(Stored data begins)
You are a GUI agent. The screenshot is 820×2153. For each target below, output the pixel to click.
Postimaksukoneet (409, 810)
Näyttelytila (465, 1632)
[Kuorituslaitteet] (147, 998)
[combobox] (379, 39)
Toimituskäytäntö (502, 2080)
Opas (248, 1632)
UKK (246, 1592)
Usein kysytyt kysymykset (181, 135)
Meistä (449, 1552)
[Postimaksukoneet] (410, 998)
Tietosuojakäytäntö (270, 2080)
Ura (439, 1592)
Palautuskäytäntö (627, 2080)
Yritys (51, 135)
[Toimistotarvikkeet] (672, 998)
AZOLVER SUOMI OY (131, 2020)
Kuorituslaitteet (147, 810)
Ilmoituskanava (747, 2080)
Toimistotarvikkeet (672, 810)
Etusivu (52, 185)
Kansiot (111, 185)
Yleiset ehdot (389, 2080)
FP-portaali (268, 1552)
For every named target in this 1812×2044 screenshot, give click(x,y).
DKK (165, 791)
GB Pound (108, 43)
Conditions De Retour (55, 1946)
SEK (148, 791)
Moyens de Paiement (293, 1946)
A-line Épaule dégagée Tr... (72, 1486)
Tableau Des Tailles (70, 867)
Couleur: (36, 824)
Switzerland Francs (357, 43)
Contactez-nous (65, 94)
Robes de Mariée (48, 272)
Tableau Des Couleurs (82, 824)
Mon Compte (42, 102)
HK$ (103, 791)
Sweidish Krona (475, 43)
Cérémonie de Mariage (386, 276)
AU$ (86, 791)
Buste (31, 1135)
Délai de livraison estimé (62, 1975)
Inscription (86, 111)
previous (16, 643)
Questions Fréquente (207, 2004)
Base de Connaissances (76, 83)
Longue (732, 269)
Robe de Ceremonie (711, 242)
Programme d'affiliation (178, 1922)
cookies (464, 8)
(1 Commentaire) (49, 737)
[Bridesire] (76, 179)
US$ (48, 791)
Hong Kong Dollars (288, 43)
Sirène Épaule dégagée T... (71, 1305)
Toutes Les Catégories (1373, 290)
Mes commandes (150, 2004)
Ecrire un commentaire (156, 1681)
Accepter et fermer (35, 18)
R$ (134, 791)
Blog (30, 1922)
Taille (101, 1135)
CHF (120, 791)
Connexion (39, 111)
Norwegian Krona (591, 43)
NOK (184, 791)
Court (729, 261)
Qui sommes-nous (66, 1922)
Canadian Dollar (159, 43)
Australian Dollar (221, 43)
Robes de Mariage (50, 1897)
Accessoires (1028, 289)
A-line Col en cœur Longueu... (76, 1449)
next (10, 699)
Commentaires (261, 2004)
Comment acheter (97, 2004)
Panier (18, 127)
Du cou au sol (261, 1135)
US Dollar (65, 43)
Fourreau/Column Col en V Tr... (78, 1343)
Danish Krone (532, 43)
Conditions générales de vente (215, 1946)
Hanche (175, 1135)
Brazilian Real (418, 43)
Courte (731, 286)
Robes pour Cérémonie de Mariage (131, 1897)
(Stored data ends)
**Exercise aim:** Set down, from the entries above, exactly the lines from the one with "Court (729, 261)" up to and including the one with "US Dollar (65, 43)", and no other lines.

**Solution to this problem:**
Court (729, 261)
Qui sommes-nous (66, 1922)
Canadian Dollar (159, 43)
Australian Dollar (221, 43)
Robes de Mariage (50, 1897)
Accessoires (1028, 289)
A-line Col en cœur Longueu... (76, 1449)
next (10, 699)
Commentaires (261, 2004)
Comment acheter (97, 2004)
Panier (18, 127)
Du cou au sol (261, 1135)
US Dollar (65, 43)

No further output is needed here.